New Cumberland Borough v. Riverton Consolidated Water Co.

Opinion by

Mr. Justice Moschziskeb,

The court below dismissed the bill upon the ground that the provision of the ordinance of councils, "That the said borough of New Cumberland shall have the option before all other persons or corporations to purchase the complete and entire plant of the said H. M. Horner at the end of ten (10) years as provided for by the existing laws of the State of Pennsylvania, and if no purchase is made by the borough at the end of ten years, then this ordinance is to remain in full force until waterworks are purchased by said borough,” did not serve to reduce the time fixed in clause 7, of sec. 34, of the Act of April 29, 1874, P. L. 73, to ten years, but merely gave the borough a contingent right to purchase the water company’s plant before all others at the end of the ten years named in the ordinance, provided the water company was then willing to sell, or, in the words of the court below, it simply meant that "at the end of ten years there can be no sale by the company of its property and rights to ‘other persons or corporations’ without first offering it to the borough.” We cannot agree with this construction. We interpret the words used to mean that the borough shall have the right to acquire the water plant upon the terms provided in the act of 1874, supra, at any time after ten years, instead of "at any time after twenty years” as fixed in the statute.

The defendants contend, however, that they' had a charter right under the act of 1874 to enter the borough and install their plant, and therefore the ordinance was not binding upon them. It is to be noted that these companies were not incorporated until after the date of the grant to Horner, and, as we understand the case from the averments of the bill demurred to, they are the assignees of the Horner privileges which were passed for the benefit *530of the Mountain Water Company in anticipation of its incorporation. If the defendant companies for reasons of their own accepted and assumed the benefits and obligations of this ordinance and installed the plant thereunder, or if they took over a plant so installed, presumably they are subject to and bound by the section of the ordinance particularly depended upon by the plaintiff. But since we have not the benefit of any findings and do not know exactly what the real facts are, we shall not attempt to determine the actual effect of the ordinance upon the liability of the defendant company under the act of assembly; for whatever its effect may be, the court below was without jurisdiction in equity to afford the desired relief. We have fully treated of the subject of the proper proceedings to be pursued in actions of this character in an opinion this day filed in the case of the City of Williamsport v. The Citizens’ Water and Gas Co., ante, p. 232; and we there held that the remedy was at common law by mandamus.

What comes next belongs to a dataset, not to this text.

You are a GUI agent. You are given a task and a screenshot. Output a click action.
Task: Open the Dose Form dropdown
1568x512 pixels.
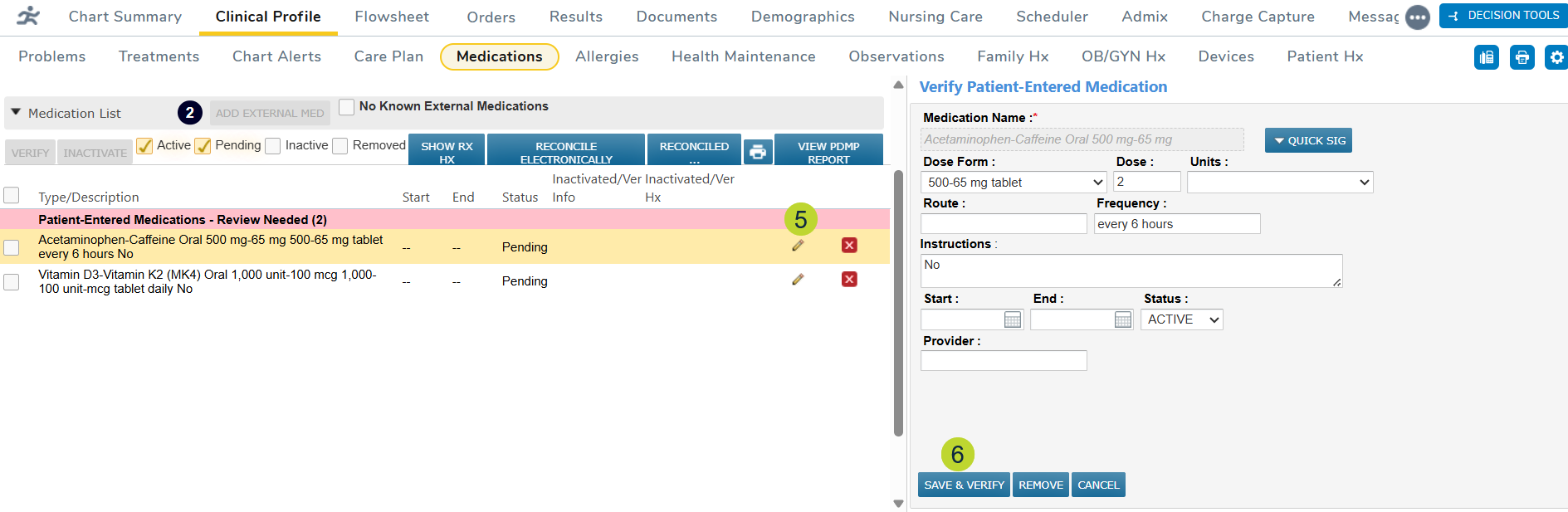click(1014, 183)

In the case just cited we remitted the record to the court below with directions to transfer the cause to the law side of the court. This was done in acquiescence with sec. 3, of the Act. of June 7,1907, P. L. 440, which provides: “If upon an appeal, after a decision upon the merits, the question whether the suit should have been brought at law is not specifically raised by the defendant’s assignments of error, the question shall be deemed to have been waived, and the decree below shall not be reversed or set aside because the suit should have been brought at law. If it is so raised, and the decision of the appellate court is that the suit should have been brought at law, it shall remit ' the cause to the court below, with directions to transfer it to the law side of the court. . . . The plaintiff shall not be permitted to raise the question» upon his appeal after a decision upon the merits, nor shall the decree below be reversed or set aside upon his appeal, because the suit should have been brought at law.” In the Williamsport case the appeal was by the defendant and the assignments *531of error specifically raised the contention that “the suit should have been brought at law.” Here the appeal is by the plaintiff, and that point is not so raised. Furthermore, the question is not whether we shall “reverse or set aside” the decree, but simply whether we shall dismiss the appeal. Hence the present case is not within the principle of our decision in the Williamsport case, or within the purview of the act of 1907.

Since the suit was instituted in equity and tried without jurisdiction, a judgment in favor of the plaintiff could not have been sustained had it been entered (Lewisburg Bridge Co. v. County of Union, et al., decided at this term, ante, p. 255 — and cases there cited); under these circumstances we shall not disturb the dismissal of the bill; although, as before indicated, if the error assigned as to the construction placed upon the ordinance were the only matter before the court for decision, we should sustain the specifications and reverse the decree with a procedendo.

The appeal is dismissed, without prejudice; the costs to be divided between the parties.